Assuming the directory where sdarts server is installed is $SDARTS_INSTALL. For unindexed local xml documents, "doc" wrapper is used, and it is very similar to the text documents wrappers, except for a few differences listed below.

  1. Differences between XML Documents Wrapper and Text Documents Wrapper

    The xml documents wrapper is very similar to the text documents wrappers. The differences are listed here:

    1. The classname for the wrapper's Lucene-based reference implementation is:
          sdarts.backend.impls.xml.XMLBackEndLSP
          whilte for text collection it is
          sdarts.backend.impls.xml.TextBackEndLSP
      
    2. The doc_config.xml file should not have any <field-descriptor>s.
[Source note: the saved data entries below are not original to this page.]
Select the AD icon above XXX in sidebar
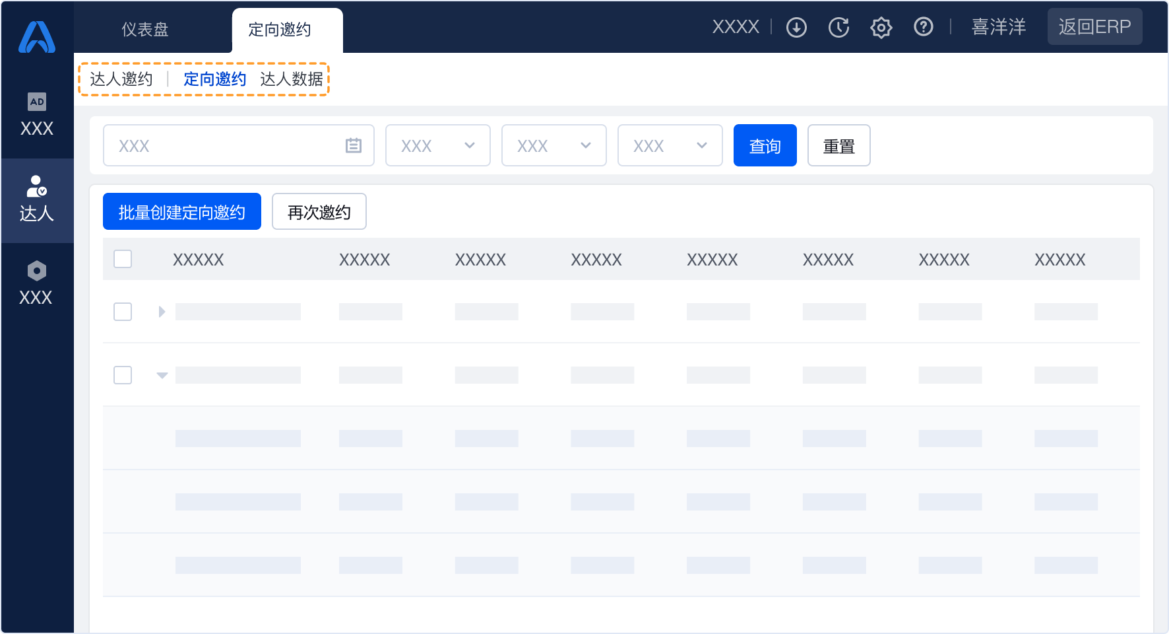point(37,102)

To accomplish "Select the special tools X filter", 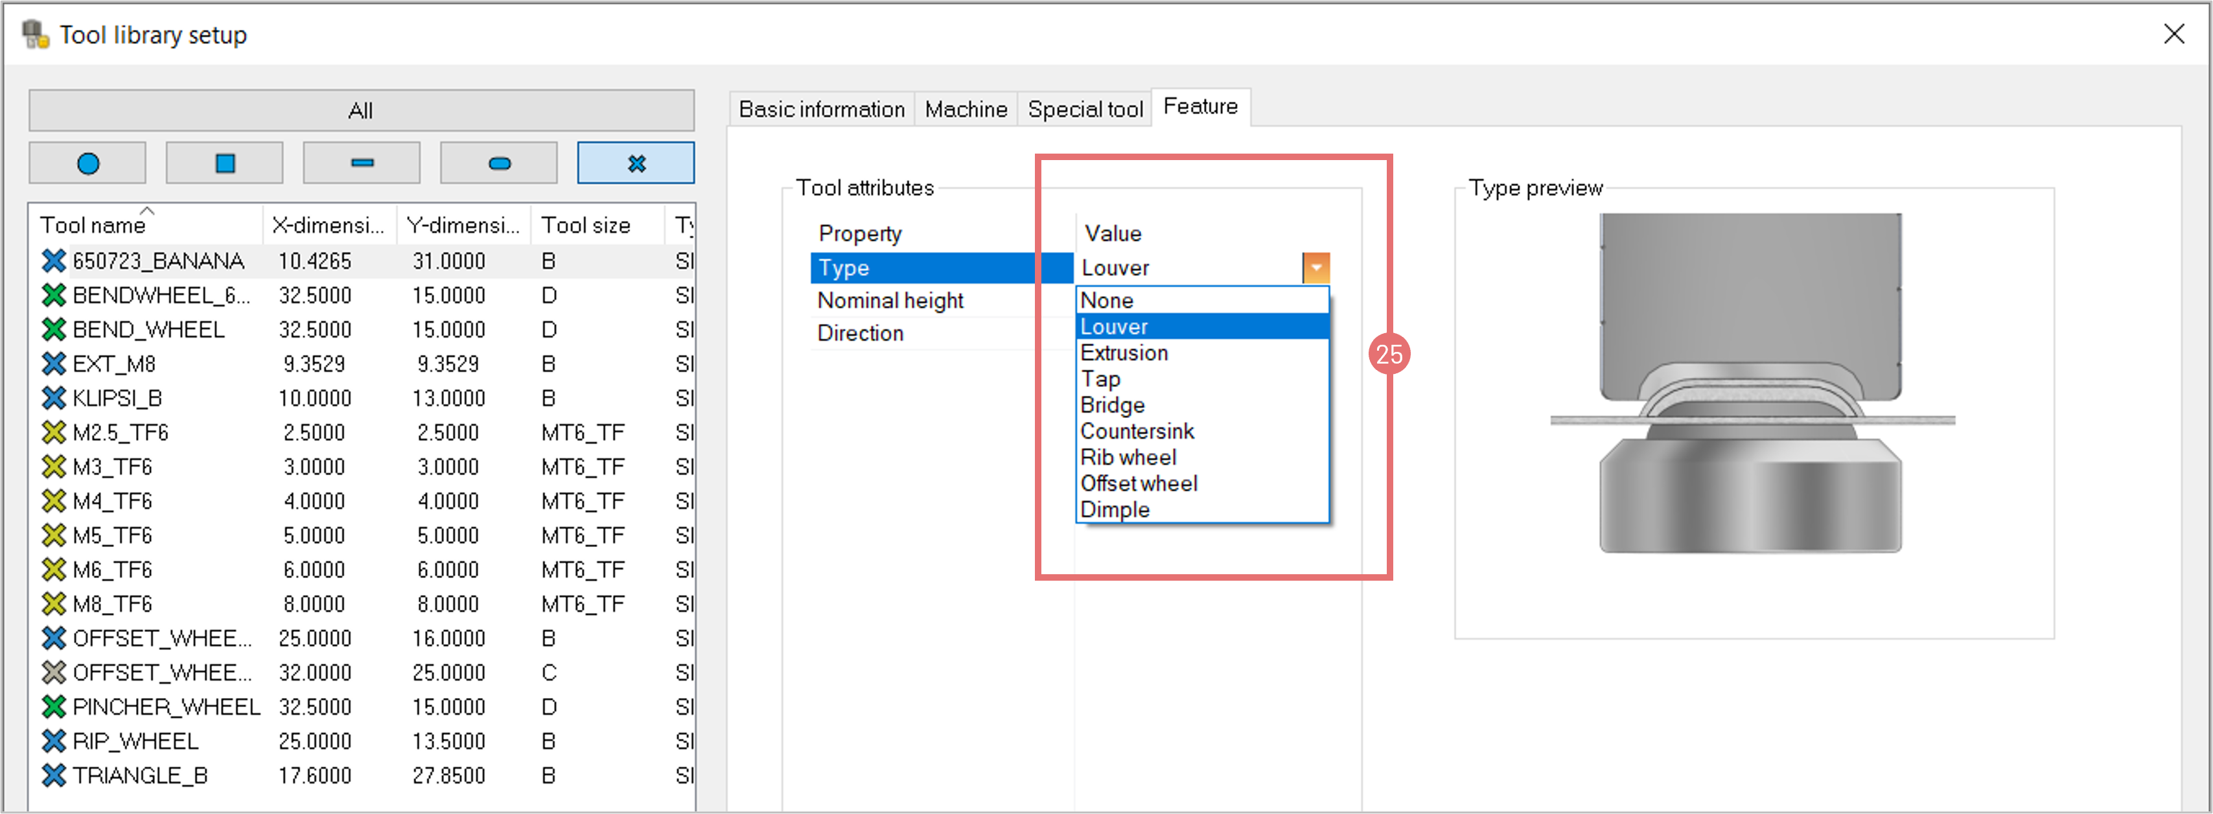I will [636, 163].
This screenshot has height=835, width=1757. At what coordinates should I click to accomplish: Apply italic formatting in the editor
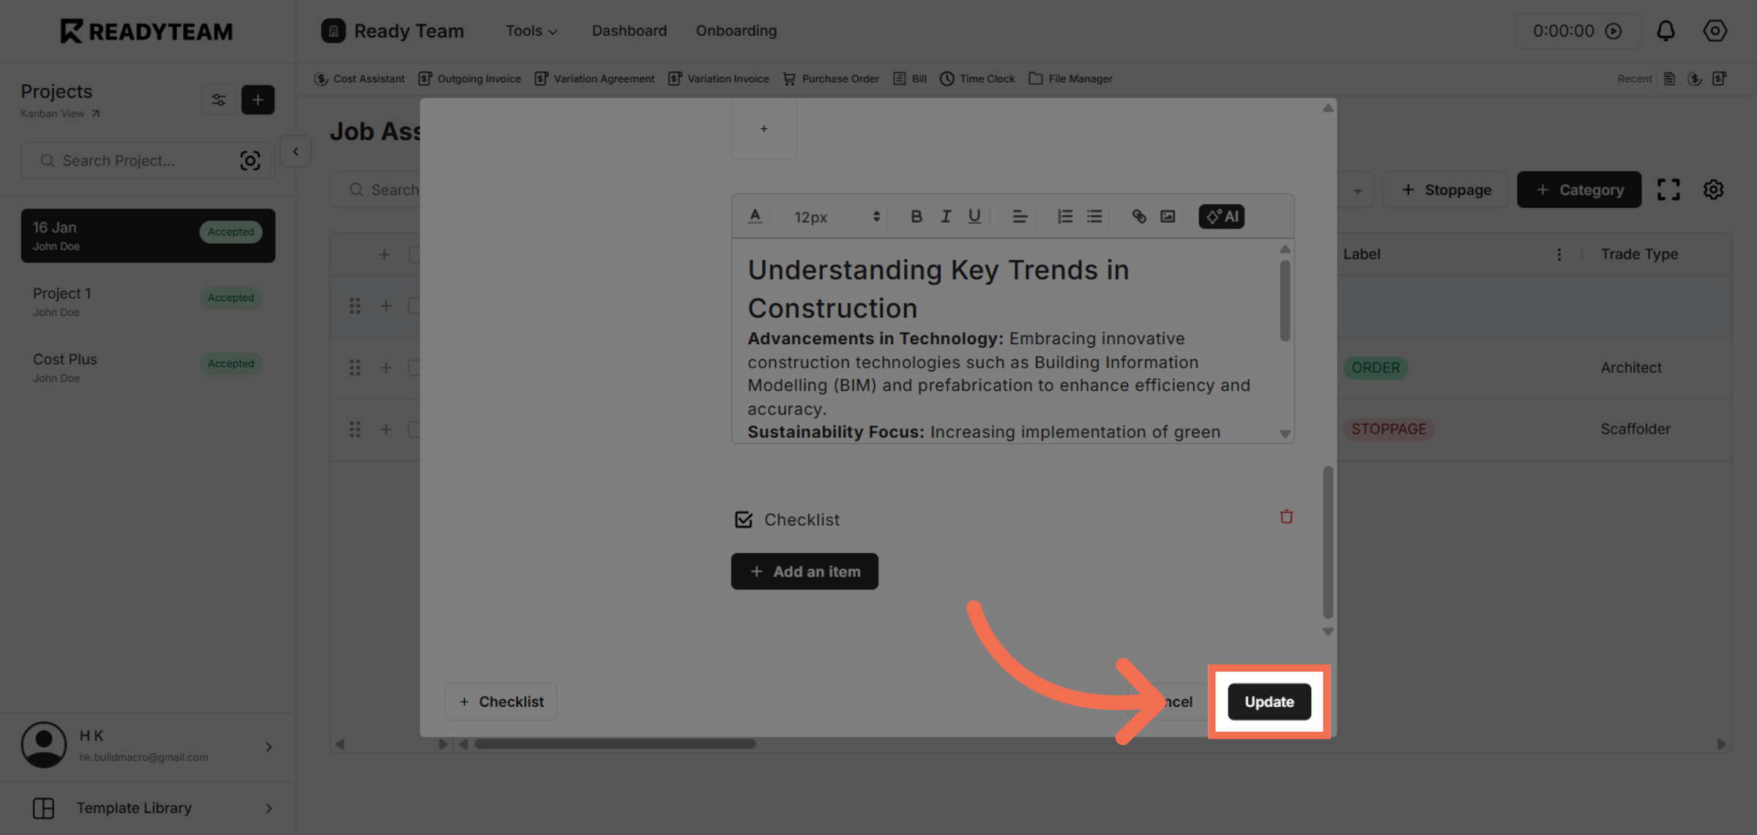pyautogui.click(x=946, y=217)
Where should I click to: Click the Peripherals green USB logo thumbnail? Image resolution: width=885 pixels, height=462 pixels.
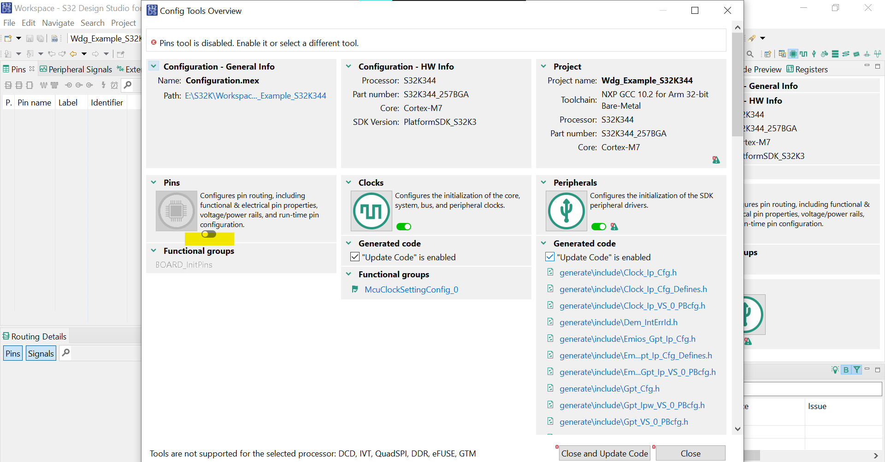(x=566, y=211)
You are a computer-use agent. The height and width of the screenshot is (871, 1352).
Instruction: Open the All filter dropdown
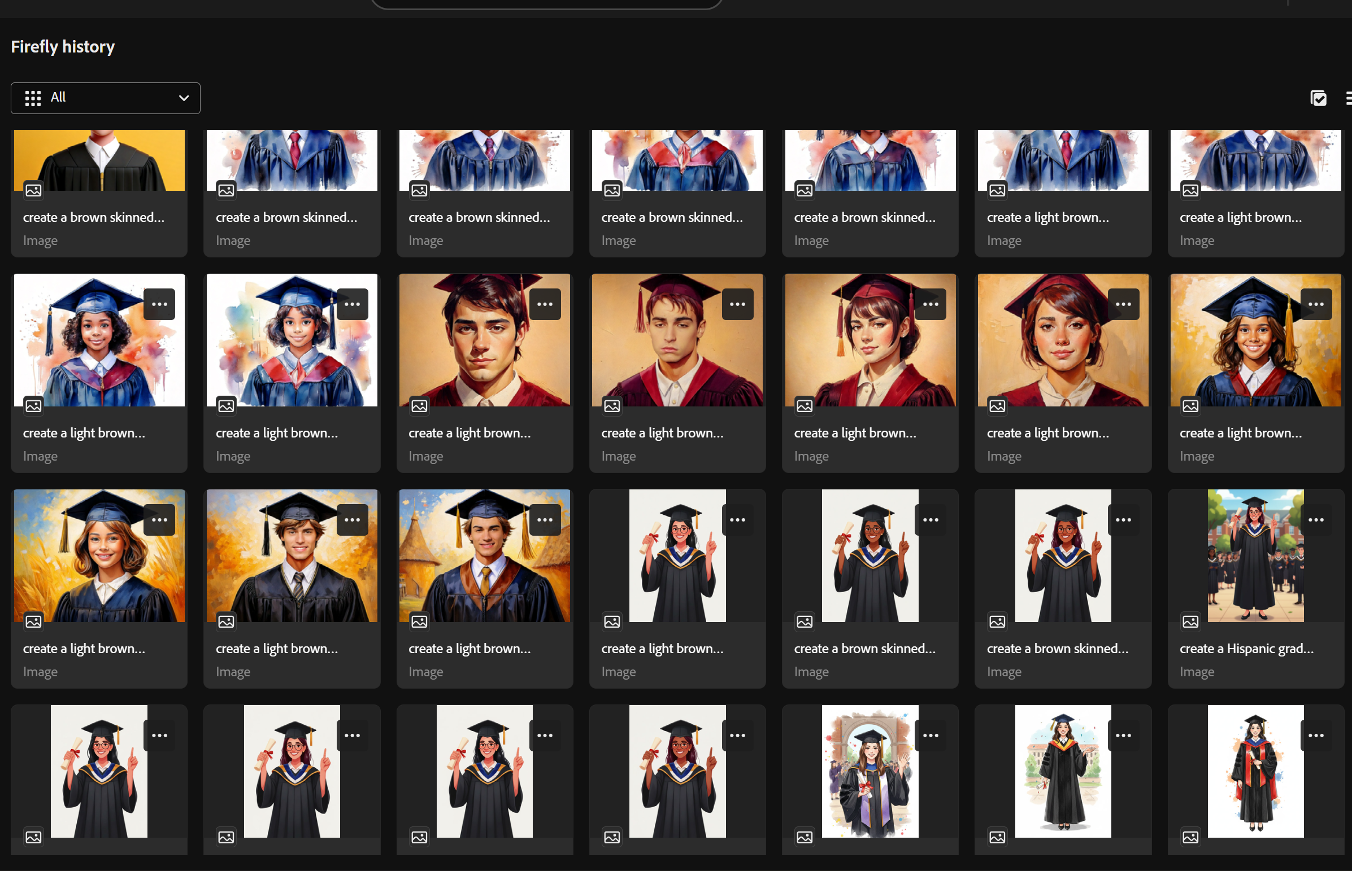point(105,98)
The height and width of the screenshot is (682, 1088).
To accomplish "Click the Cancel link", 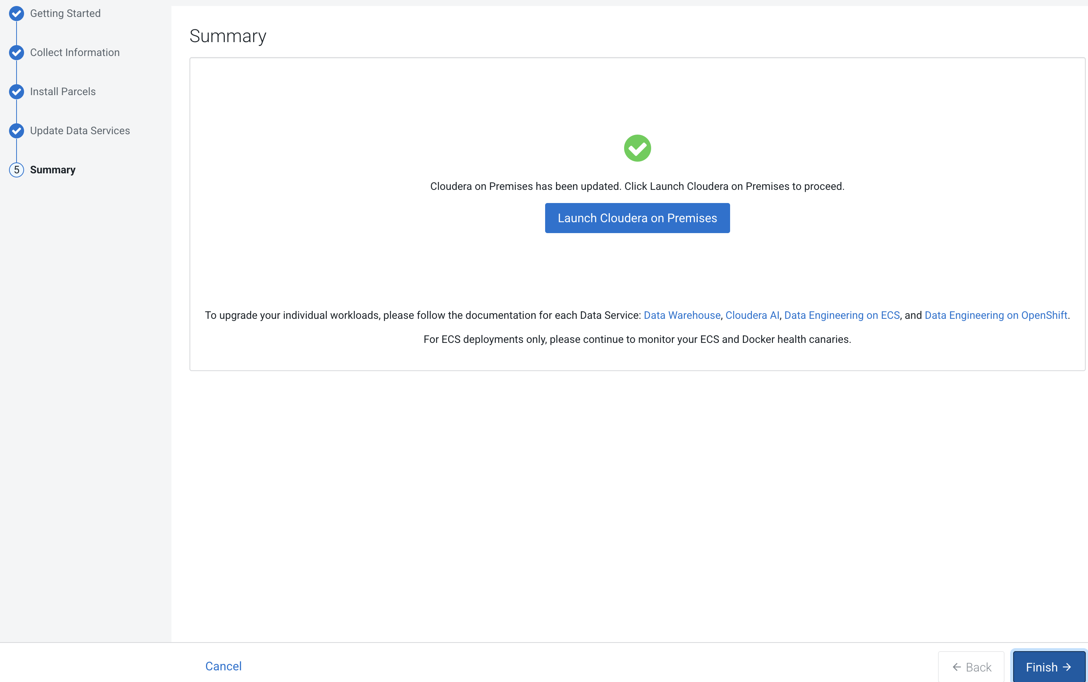I will pos(223,666).
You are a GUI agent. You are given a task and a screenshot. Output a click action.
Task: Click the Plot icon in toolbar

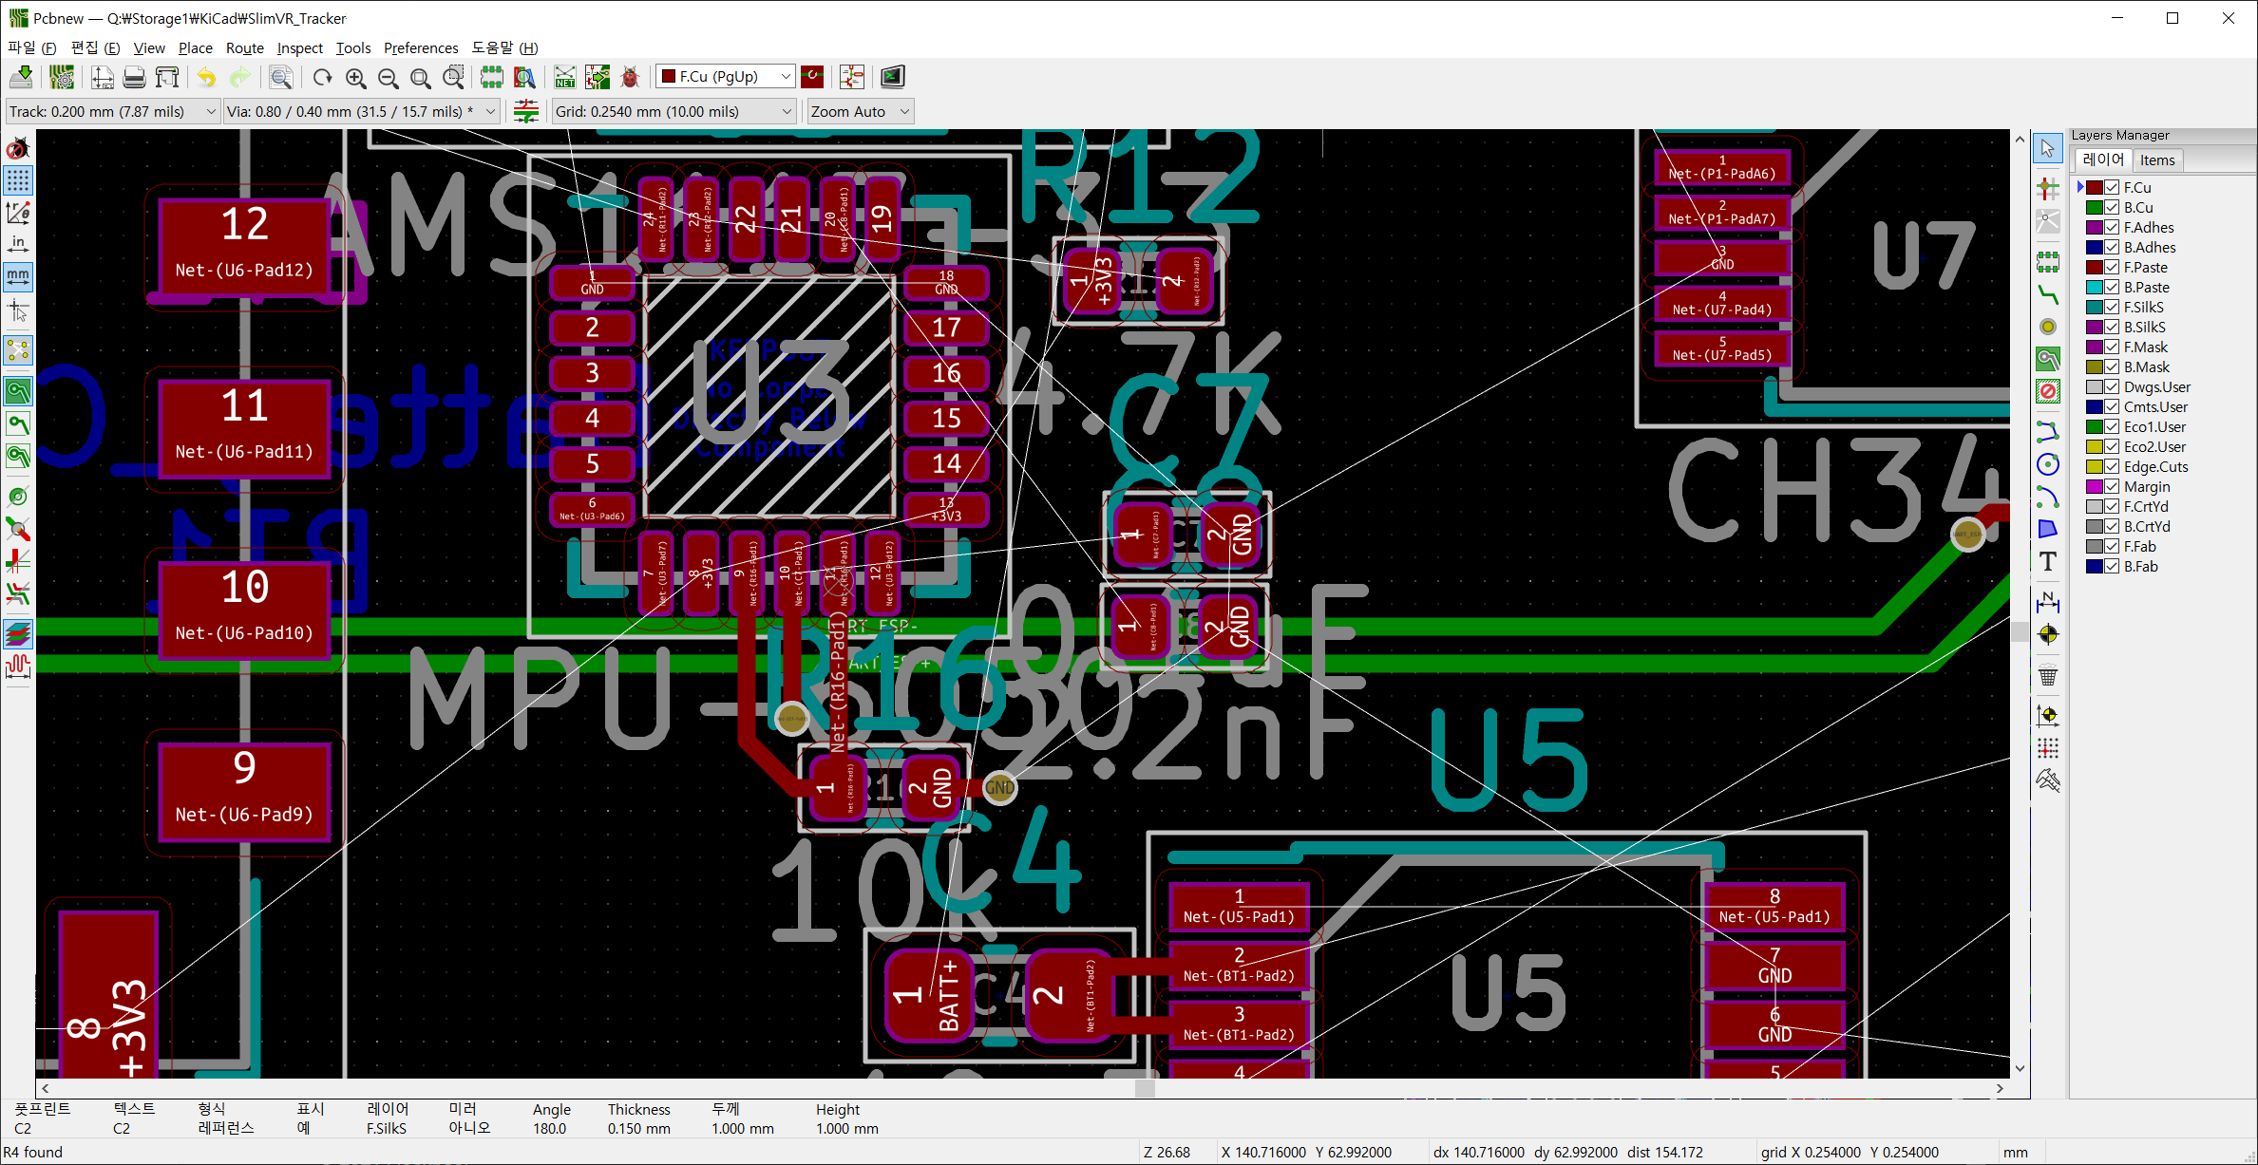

It may not need <date-formats> either.
    3. A second file, doc_style.xsl, is needed.
    4. The offline indexing script is called xmlsetup.sh. It works exactly the same as textsetup.sh
  2. XML Stylesheet: doc_style.xsl

    doc_style.xsl is an XSL stylsheet, and to create one you should be familiar with the XSL syntax. SDARTS currently uses the Apache Xalan processor for processing the XSL.

    The basic concept for all doc_style.xsl sheets is to transform each document to be indexed into an intermediate form that can be used by the sdarts.backend.impls.XMLDocumentEnum class to find fields and construct an index. This form is called "starts_intermediate" and is described in the starts_intermediate.dtd file, in the $SDARTS_INSTALL/dtd subdirectory. Basically, it is an augmented subset of STARTS. In the wrapper we are discussing in this section, the output of the transformation should appear like this:

        <!DOCTYPE starts:intermediate SYSTEM 
          http://www.cs.columbia.edu/~dli2test/dtd/starts_intermediate.dtd>
        <starts:intermediate>
        <starts:sqrdocument>
          <starts:doc-term>
            <starts:field name="title"/>
            <starts:value>Design Patterns</starts:value>
          </starts:doc-term>
          <starts:doc-term>
            <starts:field name="author"/>
            <starts:value>Erich Gamma, et al</starts:value>
          </starts:doc-term>
                . . . . . . . . . . .
         </starts:sqrdocument>
        </starts:intermediate>
    

    Notice how there is only one <starts:sqrdocument> inside the <starts:intermediate> tag. That is because the doc_style.xsl document describes the transformation of one XML document from the collection into one STARTS <starts:sqrdocument>.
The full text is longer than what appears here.